Puma (BBC3)：F：5′-GAAGAGCAAATGAGCCAAACG-3′，R：5′-GGAGCAACCGGCAAACG-3′；

BAX：F：5′-GCCCTTTTGCTTCAGGGTTT-3′，R：5′-TCCAATGTCCAGCCCATGAT-3′；

BIM：F：5′-GATCCTTCCAGTGGGTATTTCTCTT-3′，R：5′-ACTGAGATAGTGGTTGAAGGCCTGG-3′；

GAPDH：F：5′-TCTACGAGTGGATGGTGCGTT-3′，R：5′-CGACTATGCAGTGACAGGTTGTG-3′

1.3 統計學方法

實驗數據采用SPSS 22.0軟件進行分析，實驗結果差異分析采用StudentT檢驗。P<0.05 表示差異具有統計學意義。

2 結果

2.1 細胞增殖抑制情況

益氣養陰方可抑制A549及H1299肺癌細胞的增殖，且該抑制作用呈現劑量依賴性。益氣養陰方作用于A549肺癌細胞24 h的IC50值約為0.22 g/mL，作用于H1299肺癌細胞24 h的IC50值約為0.15 g/mL。見圖1。

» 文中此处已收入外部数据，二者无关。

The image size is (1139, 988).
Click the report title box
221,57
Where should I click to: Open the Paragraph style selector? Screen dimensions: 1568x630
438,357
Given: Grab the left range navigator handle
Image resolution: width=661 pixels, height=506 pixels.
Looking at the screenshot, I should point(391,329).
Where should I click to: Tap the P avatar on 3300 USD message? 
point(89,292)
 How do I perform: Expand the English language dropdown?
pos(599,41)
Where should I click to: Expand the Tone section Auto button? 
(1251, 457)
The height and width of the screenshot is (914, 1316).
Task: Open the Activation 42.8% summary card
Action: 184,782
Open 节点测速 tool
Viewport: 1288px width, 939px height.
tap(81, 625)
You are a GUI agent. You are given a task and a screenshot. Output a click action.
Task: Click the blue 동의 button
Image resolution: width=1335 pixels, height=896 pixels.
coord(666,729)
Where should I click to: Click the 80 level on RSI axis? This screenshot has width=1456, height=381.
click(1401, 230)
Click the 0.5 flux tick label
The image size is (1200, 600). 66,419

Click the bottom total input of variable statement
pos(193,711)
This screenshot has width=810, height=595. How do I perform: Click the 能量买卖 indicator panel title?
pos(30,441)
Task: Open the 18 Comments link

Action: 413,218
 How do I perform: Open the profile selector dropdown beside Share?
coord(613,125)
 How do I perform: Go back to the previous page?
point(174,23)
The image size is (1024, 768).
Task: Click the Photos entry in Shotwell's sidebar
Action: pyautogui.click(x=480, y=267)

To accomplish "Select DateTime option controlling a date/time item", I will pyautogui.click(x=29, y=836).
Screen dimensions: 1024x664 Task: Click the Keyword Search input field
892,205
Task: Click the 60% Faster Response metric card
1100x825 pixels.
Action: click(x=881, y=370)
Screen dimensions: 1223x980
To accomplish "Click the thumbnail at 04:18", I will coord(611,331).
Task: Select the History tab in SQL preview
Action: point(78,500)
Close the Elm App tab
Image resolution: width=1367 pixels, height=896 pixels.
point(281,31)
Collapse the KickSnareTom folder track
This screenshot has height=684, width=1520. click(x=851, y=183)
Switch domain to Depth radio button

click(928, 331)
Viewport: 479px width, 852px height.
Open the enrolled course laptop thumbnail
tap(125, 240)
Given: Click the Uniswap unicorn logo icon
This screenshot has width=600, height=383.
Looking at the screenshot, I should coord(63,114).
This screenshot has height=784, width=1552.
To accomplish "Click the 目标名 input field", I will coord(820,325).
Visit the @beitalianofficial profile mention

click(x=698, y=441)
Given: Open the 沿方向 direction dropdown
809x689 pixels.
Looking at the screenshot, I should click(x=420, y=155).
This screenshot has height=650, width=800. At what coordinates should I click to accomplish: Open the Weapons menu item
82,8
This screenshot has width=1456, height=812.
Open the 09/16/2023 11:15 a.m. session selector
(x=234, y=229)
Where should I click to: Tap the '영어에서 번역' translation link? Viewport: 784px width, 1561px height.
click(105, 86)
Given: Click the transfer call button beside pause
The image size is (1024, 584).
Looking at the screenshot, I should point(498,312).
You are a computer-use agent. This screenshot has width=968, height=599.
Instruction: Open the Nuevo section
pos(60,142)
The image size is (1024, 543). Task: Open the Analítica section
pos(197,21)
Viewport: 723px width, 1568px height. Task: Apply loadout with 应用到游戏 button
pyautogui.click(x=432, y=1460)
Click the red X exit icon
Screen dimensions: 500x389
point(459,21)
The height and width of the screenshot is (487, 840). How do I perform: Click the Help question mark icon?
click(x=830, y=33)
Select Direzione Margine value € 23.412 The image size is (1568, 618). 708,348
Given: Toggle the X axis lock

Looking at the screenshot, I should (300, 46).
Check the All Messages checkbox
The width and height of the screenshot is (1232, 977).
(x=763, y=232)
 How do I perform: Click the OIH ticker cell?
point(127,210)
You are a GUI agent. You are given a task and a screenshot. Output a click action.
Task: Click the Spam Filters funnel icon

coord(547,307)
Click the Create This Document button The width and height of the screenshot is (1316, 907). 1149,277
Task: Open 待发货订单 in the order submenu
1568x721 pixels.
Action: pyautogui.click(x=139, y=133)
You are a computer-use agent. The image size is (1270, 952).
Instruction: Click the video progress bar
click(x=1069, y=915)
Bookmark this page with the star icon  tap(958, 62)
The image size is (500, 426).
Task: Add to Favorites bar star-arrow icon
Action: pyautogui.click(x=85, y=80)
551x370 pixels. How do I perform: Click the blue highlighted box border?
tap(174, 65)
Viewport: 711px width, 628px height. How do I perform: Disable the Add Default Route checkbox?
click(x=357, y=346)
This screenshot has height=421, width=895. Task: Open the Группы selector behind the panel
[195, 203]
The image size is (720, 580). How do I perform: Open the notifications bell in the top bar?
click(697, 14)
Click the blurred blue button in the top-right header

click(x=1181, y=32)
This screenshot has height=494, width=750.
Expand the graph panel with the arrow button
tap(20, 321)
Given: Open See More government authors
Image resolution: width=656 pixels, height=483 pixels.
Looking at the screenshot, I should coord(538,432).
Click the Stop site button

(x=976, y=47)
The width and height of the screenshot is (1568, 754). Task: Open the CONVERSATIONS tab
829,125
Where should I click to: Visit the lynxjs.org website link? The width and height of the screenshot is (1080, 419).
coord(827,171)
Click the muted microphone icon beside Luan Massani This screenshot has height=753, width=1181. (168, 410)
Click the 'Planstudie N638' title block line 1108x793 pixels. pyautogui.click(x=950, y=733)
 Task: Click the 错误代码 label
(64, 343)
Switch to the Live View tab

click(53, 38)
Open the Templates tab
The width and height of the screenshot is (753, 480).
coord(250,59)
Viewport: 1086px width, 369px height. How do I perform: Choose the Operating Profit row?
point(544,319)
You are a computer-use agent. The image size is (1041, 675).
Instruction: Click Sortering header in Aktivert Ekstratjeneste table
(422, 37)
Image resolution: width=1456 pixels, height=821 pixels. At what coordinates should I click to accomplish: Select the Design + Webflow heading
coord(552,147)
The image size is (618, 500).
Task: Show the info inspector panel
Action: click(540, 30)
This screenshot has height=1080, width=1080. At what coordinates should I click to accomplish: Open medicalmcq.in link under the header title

圖1 益氣養陰方對A549、H1299細胞增殖抑制作用

2.2 抑制細胞存活情況

益氣養陰方可通過下調A549細胞AKT及其磷酸化蛋白的表達，從而下調AKT靶蛋白IKKα/β的磷酸化表達，并終導致下游蛋白NF-κB磷酸化下調，抑制肺癌細胞存活，且該抑制作用在益氣養陰方干預24 h后最為明顯，對磷酸化AKT及NF-κB蛋白表達抑制率分別為84.9%、91.8%；而對于H1299細胞，益氣養陰方對于AKT及磷酸化、NF-κB及磷酸化的影響均不明顯。結果提示，益氣養陰方可以通過AKT/NF-κB信號通路抑制肺癌細胞存活，而這種抑制作用可能依賴于p53的表達。見圖2、圖3。

圖2 益氣養陰方對AKT/NF-κB信號通路相關蛋白表達的影響

圖3 益氣養陰方對A549細胞磷酸化AKT及NF-κB蛋白表達的影響

2.3 增加腫瘤抑制蛋白p53表達

益氣養陰方可以增加A549細胞p53蛋白的表達，且該作用呈現時間依賴性，在益氣養陰方干預24 h后,p53蛋白表達明顯增長率為214.8%。見圖4。

圖4 益氣養陰方對A549細胞P53蛋白表達的影響

2.4 上調p53及下游基因BAX、Bim、Puma的表達

益氣養陰方可以上調A549細胞p53及下游基因(Bcl-2家族基因)BAX、Bim、Puma表達，且該作用呈現時間依賴性。見圖5。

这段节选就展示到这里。